_Instructions for the task_: Extract the complete data exactly as given.

_Provided material_:
# # # #
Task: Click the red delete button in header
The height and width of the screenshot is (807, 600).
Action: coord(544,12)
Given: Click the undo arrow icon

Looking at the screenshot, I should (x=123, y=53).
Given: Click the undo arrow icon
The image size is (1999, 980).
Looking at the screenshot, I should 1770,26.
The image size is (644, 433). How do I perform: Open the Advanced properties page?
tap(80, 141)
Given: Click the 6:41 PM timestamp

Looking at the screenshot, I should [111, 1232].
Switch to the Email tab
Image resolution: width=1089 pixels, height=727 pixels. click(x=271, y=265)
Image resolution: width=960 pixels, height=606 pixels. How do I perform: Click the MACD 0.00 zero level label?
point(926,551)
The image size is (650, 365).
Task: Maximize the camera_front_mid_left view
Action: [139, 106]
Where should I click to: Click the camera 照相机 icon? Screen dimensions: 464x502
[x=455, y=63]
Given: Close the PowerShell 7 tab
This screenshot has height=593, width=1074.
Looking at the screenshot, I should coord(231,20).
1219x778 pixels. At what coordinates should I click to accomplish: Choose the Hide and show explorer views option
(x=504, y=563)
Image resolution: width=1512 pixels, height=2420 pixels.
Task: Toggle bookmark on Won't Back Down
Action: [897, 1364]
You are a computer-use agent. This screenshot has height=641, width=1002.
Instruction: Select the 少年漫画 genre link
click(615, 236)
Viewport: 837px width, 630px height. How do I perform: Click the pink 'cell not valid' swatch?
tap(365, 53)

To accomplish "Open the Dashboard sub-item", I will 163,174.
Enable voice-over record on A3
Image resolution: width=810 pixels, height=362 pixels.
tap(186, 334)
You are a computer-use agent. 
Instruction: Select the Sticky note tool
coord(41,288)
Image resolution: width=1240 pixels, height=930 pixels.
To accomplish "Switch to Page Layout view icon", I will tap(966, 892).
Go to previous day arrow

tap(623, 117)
# # # #
_Result of this exercise_:
Task: Click the red delete button in header
The height and width of the screenshot is (807, 600).
Action: coord(544,12)
Given: Click the undo arrow icon

Looking at the screenshot, I should (x=123, y=53).
Given: Click the undo arrow icon
The image size is (1999, 980).
Looking at the screenshot, I should 1770,26.
The image size is (644, 433). How do I perform: Open the Advanced properties page?
tap(80, 141)
Given: Click the 6:41 PM timestamp

Looking at the screenshot, I should [111, 1232].
Switch to the Email tab
Image resolution: width=1089 pixels, height=727 pixels. click(x=271, y=265)
Image resolution: width=960 pixels, height=606 pixels. How do I perform: Click the MACD 0.00 zero level label?
point(926,551)
The image size is (650, 365).
Task: Maximize the camera_front_mid_left view
Action: [139, 106]
Where should I click to: Click the camera 照相机 icon? Screen dimensions: 464x502
[x=455, y=63]
Given: Close the PowerShell 7 tab
This screenshot has height=593, width=1074.
Looking at the screenshot, I should coord(231,20).
1219x778 pixels. At what coordinates should I click to accomplish: Choose the Hide and show explorer views option
(x=504, y=563)
Image resolution: width=1512 pixels, height=2420 pixels.
Task: Toggle bookmark on Won't Back Down
Action: [897, 1364]
You are a computer-use agent. This screenshot has height=641, width=1002.
Instruction: Select the 少年漫画 genre link
click(615, 236)
Viewport: 837px width, 630px height. How do I perform: Click the pink 'cell not valid' swatch?
tap(365, 53)

To accomplish "Open the Dashboard sub-item", I will 163,174.
Enable voice-over record on A3
Image resolution: width=810 pixels, height=362 pixels.
tap(186, 334)
You are a computer-use agent. 
Instruction: Select the Sticky note tool
coord(41,288)
Image resolution: width=1240 pixels, height=930 pixels.
To accomplish "Switch to Page Layout view icon", I will tap(966, 892).
Go to previous day arrow

tap(623, 117)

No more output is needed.